What is needed: Translate this sentence from the extract on perceived slant into Spanish: "Bridgeman and Hoover (2008) avoided the palm board by developing a free arm measure in their outdoor hill slope perception study."

Extract:
The palm board, introduced by Gibson, might be the earliest manual matching technique used to study perceived slant. Participants rotate the palm board by hand to match the surface orientation they perceive (Gibson and Cornsweet 1952; Norman et al. 2009; Proffitt et al. 1995). Some have argued that adjusting a palm board is a visually guided action (Proffitt et al. 1995) because of its apparent accuracy of estimating hills and of apparent dissociations between the palm board and other perceptual measures (i.e., verbal report and visual matching). However, these claims have recently been falsified by the evidence that palm board measures grossly underestimate the orientations of surfaces within reach (Durgin et al. 2010a) and may not truly dissociate; that is, null statistical effects on palm boards were often used to argue for a dissociation (no effect on palm boards paired with a positive change in verbal estimates), even though the trend in the palm board data was of the same proportional magnitude and direction of change as the statistically reliable verbal differences reported (see Durgin et al. 2011).

Bridgeman and Hoover (2008) avoided the palm board by developing a free arm measure in their outdoor hill slope perception study. Their participants were required to keep their hand and forearm in a straight line while adjusting their forearm/hand orientation to match perceived hill slant. They found that the free arm overestimated the surface orientations of hills, which is consistent with most other measures.

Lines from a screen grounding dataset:
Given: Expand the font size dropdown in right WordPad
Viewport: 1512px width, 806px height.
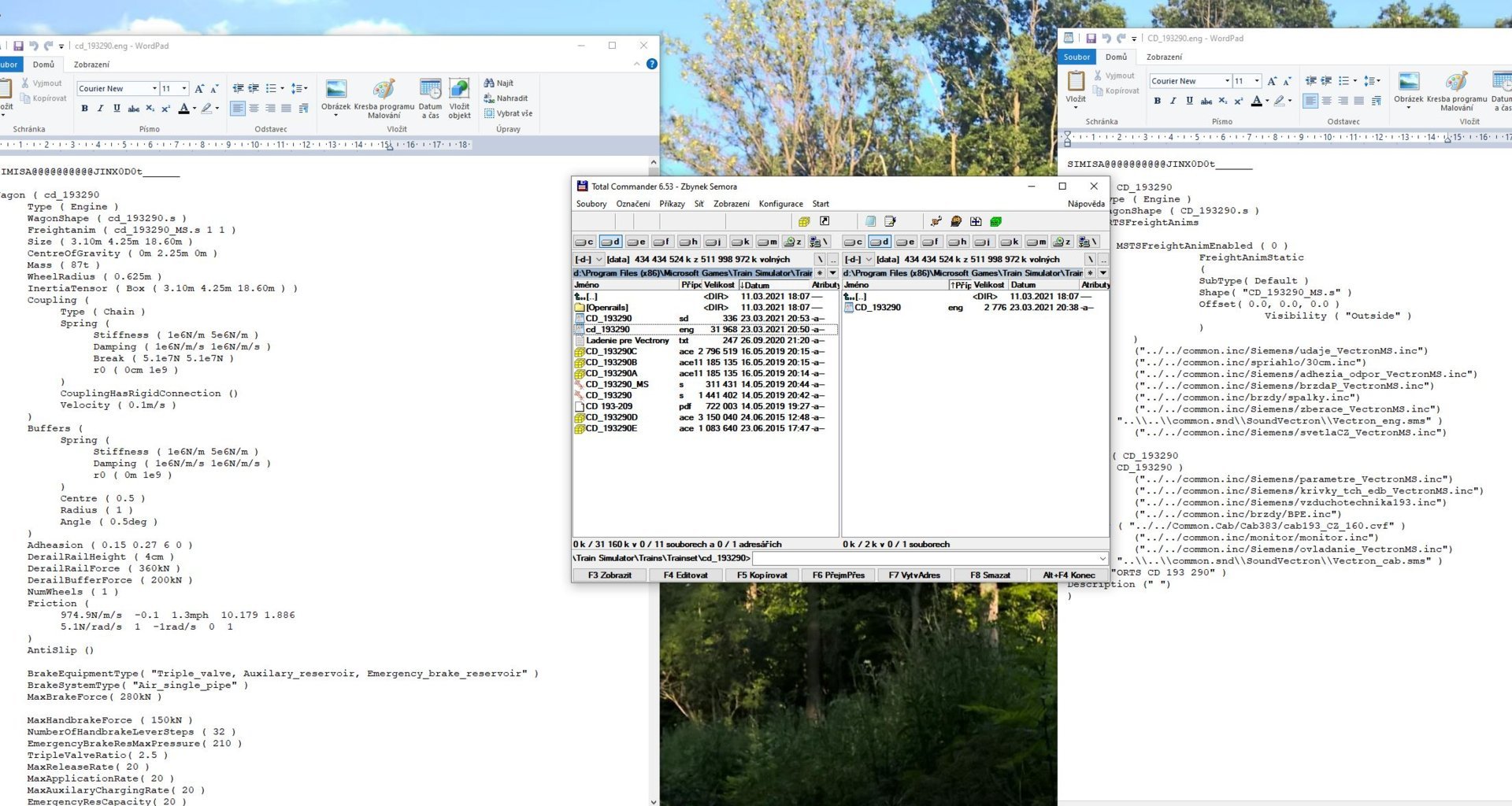Looking at the screenshot, I should [1257, 81].
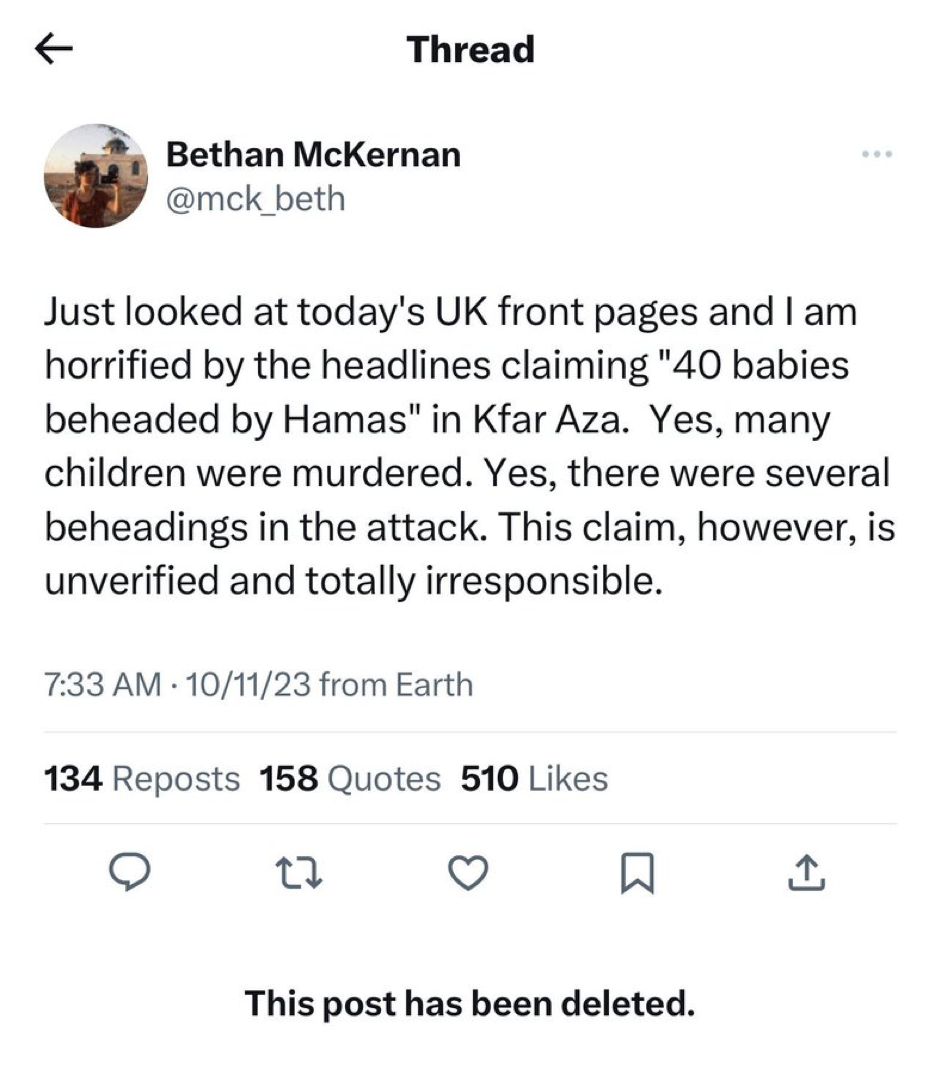View the 158 Quotes list
The width and height of the screenshot is (941, 1075).
350,779
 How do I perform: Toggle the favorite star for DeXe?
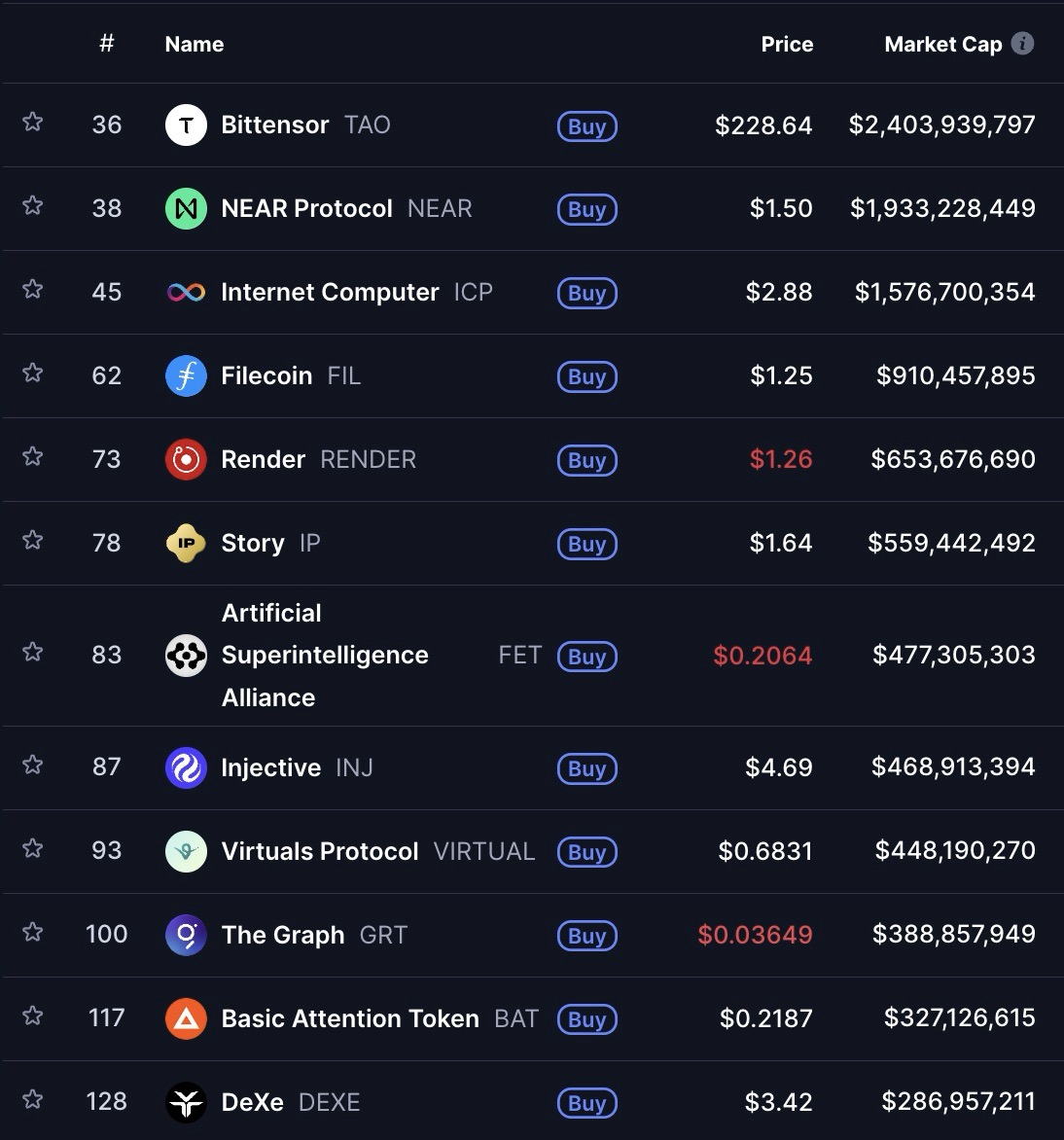(33, 1099)
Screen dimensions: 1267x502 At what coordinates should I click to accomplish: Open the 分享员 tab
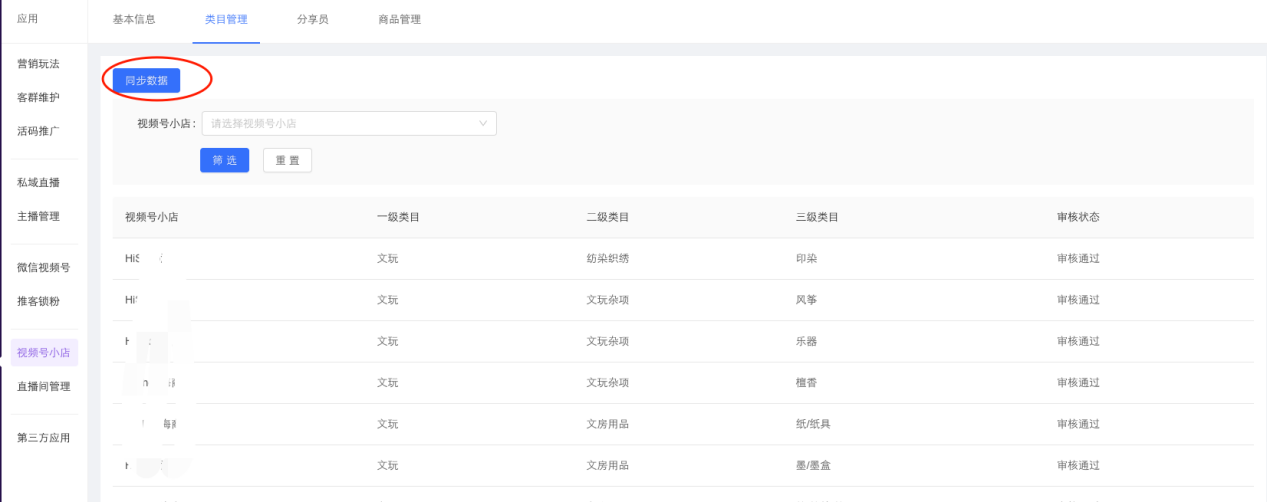point(313,19)
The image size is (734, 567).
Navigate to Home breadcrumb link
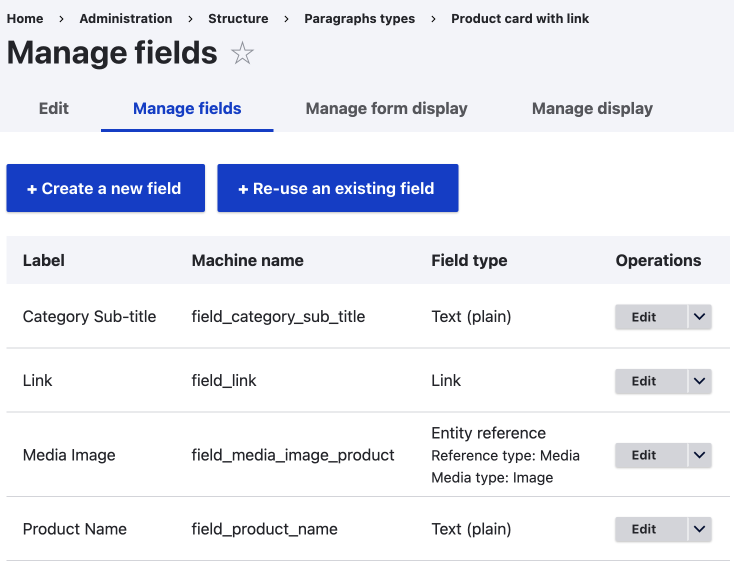pos(25,18)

The answer: Bridgeman y Hoover (2008) evitaron el tablero de palma al desarrollar una medida de brazo libre en su estudio al aire libre sobre la percepción de la pendiente de las colinas.